Ajou nous offre, au commencement du XVIe siècle, des renseignements curieux sur la possession des bénéfices à cette époque. Nous empruntons à M. Lebeurier le récit suivant :
« Etienne de Couches ou Conchéez, curé d'Ajou, venait de mourir à 2 heures de l'après-midi, le 11 novembre 1505, lorsque Jean Seurey, prêtre, partit d'Ajou pour se rendre à Rouen, franchit en quartre heures les douze ou treize lieues qui l'en séparaient, en changeant de cheval, et arriva à 6 heures du soir.
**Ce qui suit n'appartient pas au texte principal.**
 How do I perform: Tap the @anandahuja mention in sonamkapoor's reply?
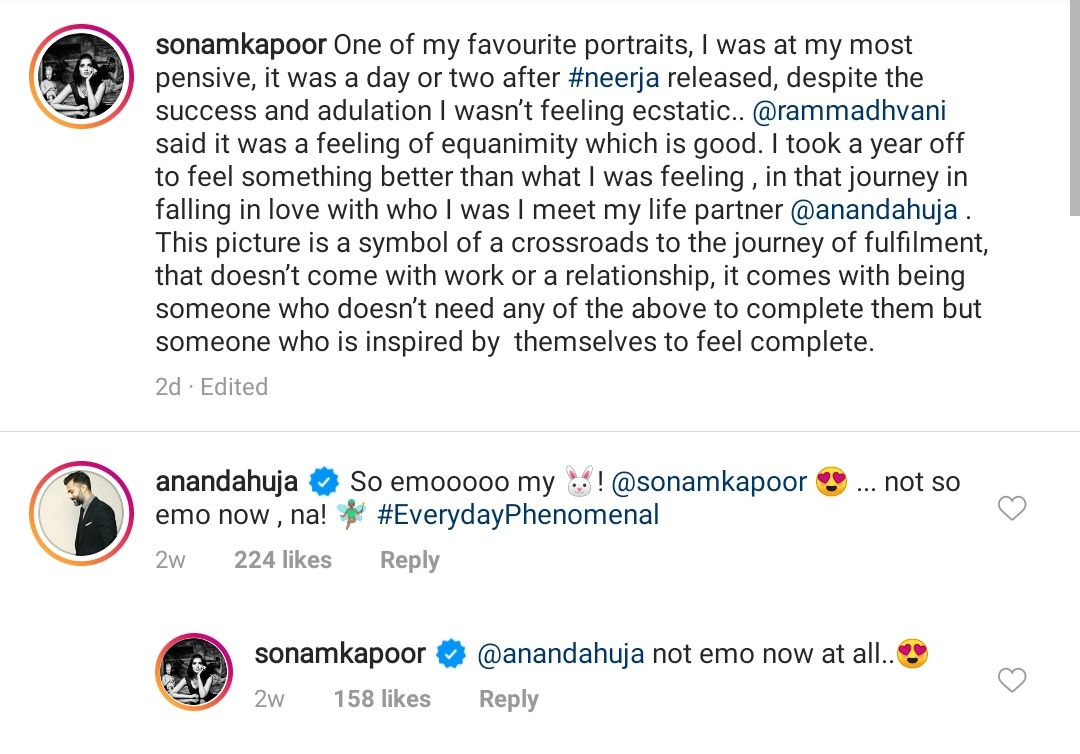pos(560,655)
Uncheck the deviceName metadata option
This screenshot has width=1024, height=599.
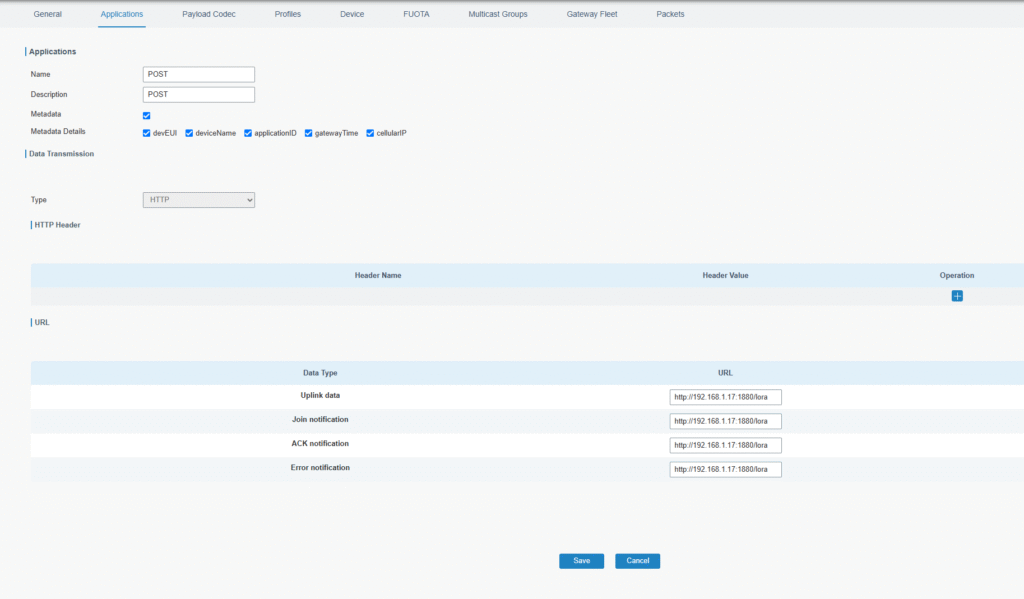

Il se rend tout botté chez le cardinal Georges d'Amboise, pour lui annoncer la mort d'Etienne de Conches, et solliciter la cure d'Ajou, dont la collation, prétendait-il, appartenait au cardinal légat du pape. Le bénéfice lui fut accordé et il fut mis immédiatement en possession. Mais pendant que Seurey courait a Rouen, un autre prêtre, Jehan de Vétigni, courait à Evreux pour annoncer la mort du curé défunt à Jacques Baudoux, chanoine, qui était en tour de bénéfice, c'est-à-dire qui avait le droit de nommer aux bénéfices dépendant du chapitre et vacants, pendant la semaine, droit que les chanoines exerçaient successivement. Il y arriva à six heures du soir, précisément à la même heure que Seurey à Rouen ; messire Baudoux fit immédiatement assembler le chapitre devant le portail de la cathédrale et lui présenta, pour occuper la cure d'Ajou, Toussaint Lefrançois, clerc, qui fut agréé et mis en possession par le vicaire-général du diocèse, le 13 novembre 1505.
« Peu de jours après, Lefrançois résigna son bénéfice entre les mains de l'évêque d'Evreux, et le 17 novembre, Jehan Collas, chanoine, qui était semainier, présenta pour curé Jacques Baudoux lui-même, qui fut agréé et mis en possession le 23. Au mois de mars suivant, Seurey interjeta Clameur de Haro. Après plusieurs années de procédure aux assises de Beaumont-le-Roger, pendant lesquels les fruits et revenus du bénéfice furent placés sous séquestre, l'affaire fut portée au parlement, qui la termina par arrêt du 28 juillet 1508 dont voici le dispositif :
« La Cour en faisant et disant droit
« aux parties sur le principal de la matière, a mis et met ledit Seurey en amende dudit haro, a maintenu et gardé, maintient et garde ledit Baudoux en la possession et jouissance dudit bénéfice d'Ajou, fruits et revenus d'iceluy, lève le séquestre à son prouffit et condamne Seurey en restitution des levées se aucunes en acueillées et perceues ou empêchées cueillir et percevoir et le condamne aux dépens. »
En 1519, le chapitre abandonna aux curés de la paroisse la seigneurie d'Ajou en se réservant seulement la collation du bénéfice ; aussi, à partir de cette époque les curés prenaient la qualité de seigneurs temporels et spirituels et payaient au chapitre une rente de 41.5 sous.
Cet état de choses dura jusqu'à la Révolution, qui s'empara des biens et les vendit au profit de la nation. Le dernier curé,seigneur temporel, fut Henri Barde, qui l'était encore en 1790.
Source : Dictionnaire historique de toutes les communes du département de l'Eure, par Charpillon et Anatole Caresme 1868.